In its 2013 China Banking Outlook report, CCB International said that domestic banks have a substantially reduced likelihood of being affected by further regulatory-policy risks and concerns of a sharp domestic economic slowdown.
Regarding regulatory risks, the bank said that, while it expects the China Banking Regulatory Commission to keep a close eye on potential risk factors in the banking system, the regulator will also be more accommodative in terms of new policy implementation.
The report said that the domestic economy should grow 8 percent in 2013, which should lend support to the profit growth of domestic banks.
The People's Bank of China, the country's central bank, cut interest rates twice in 2012 to boost the domestic economy.
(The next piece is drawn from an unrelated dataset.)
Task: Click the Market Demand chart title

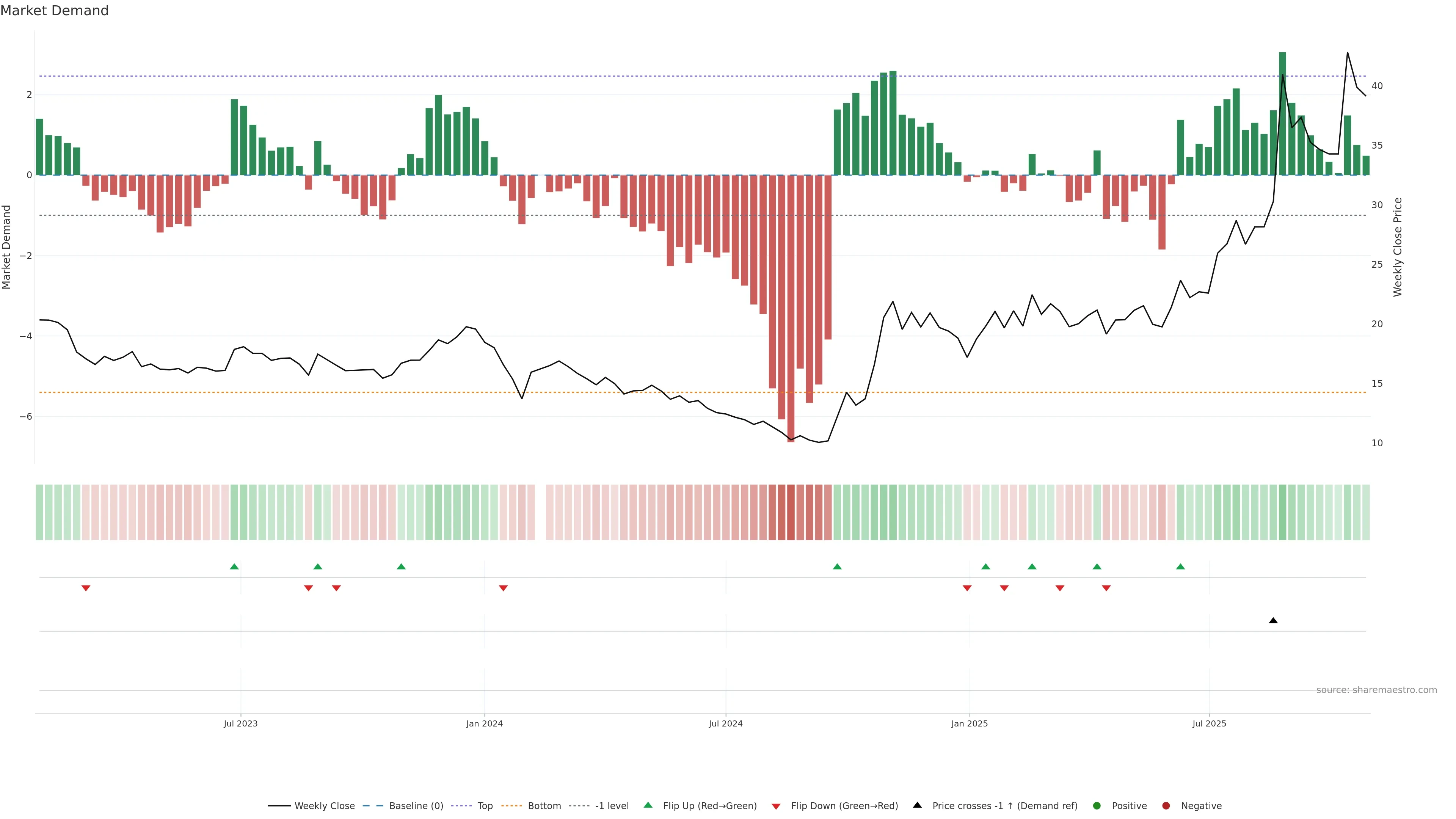Action: click(54, 10)
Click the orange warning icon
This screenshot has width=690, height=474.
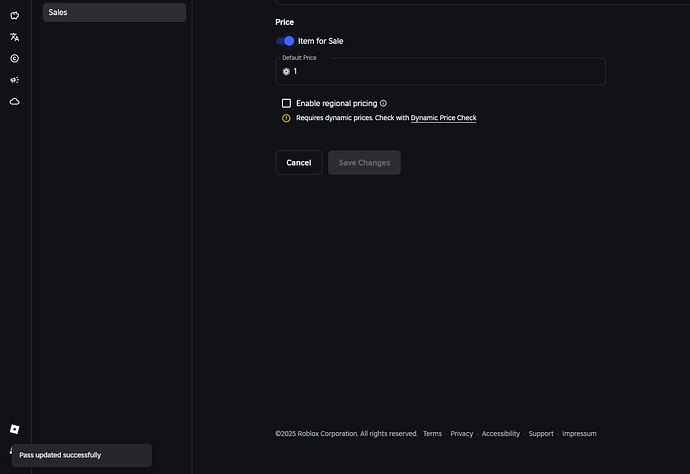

In further positive news, on Tuesday, the HSBC China Services Purchasing Managers' Index, or PMI - an index used to gauge the expansion of the domestic services industry - rose to 54 in January from 51.7 in December, the fastest growth rate in four months. A reading above 50 indicates expansion.
"As the employment index remains robust, and the outstanding business index is still hovering at a high level, we expect the China services PMI to further improve, indicating the Chinese economy has already bottomed out in the last quarter, which paves the way for a solid economic rebound," said Qu Hongbin, HSBC's chief China economist.
French bank Credit Agricole echoed that view.
Dariusz Kowalczyk, Credit Agricole senior economist and strategist, said: "The improvement of the China services PMI confirms solid growth momentum in the first quarter of this year and should be supportive for sentiment. We continue to expect 8.5 percent economic growth in 2013 and see 8.6 percent growth on a yearly basis in the first quarter of this year."
The eurozone debt crisis will remain the primary risk factor that may hit Chinese banks, according to the CCB International report, as the crisis may increase investors' risk aversion, which may lead to a fall in share prices.
However, amid the overall bullish stance toward the domestic banking sector, CCB International cautioned that Chinese banks' net interest margins, or NIM, may decrease modestly due to re-pricing pressures in their loan portfolios, and talked about the possibility of an interest rate hike.
"Chinese banks' NIM may fall by about 10 to 15 basis points in the first quarter of 2013 on a quarterly basis due to the downward re-pricing of corporate loans, residential mortgages and car loans. Larger banks may face greater quarter-on-quarter NIM compression compared with the smaller banks," CCB International Research Director Sheng Nan said at a news conference in Hong Kong on Tuesday.
"The other risk is that if inflation increases, interest rates may rise again and the banks' NIM levels may be further compressed, which could squeeze their net profits," Sheng warned.
The CCB International report also forecast that Chinese banks will lend out a total of 8.5 trillion yuan ($1.36 trillion) in 2013, a modest year-on-year increase.
It added that banks will likely maintain a cautious view toward export-focused manufacturers, textile firms, solar and wind energy companies, and steel trading and shipping firms. The cement and property sectors may get more favorable responses as both are tied to China's ongoing urbanization boom.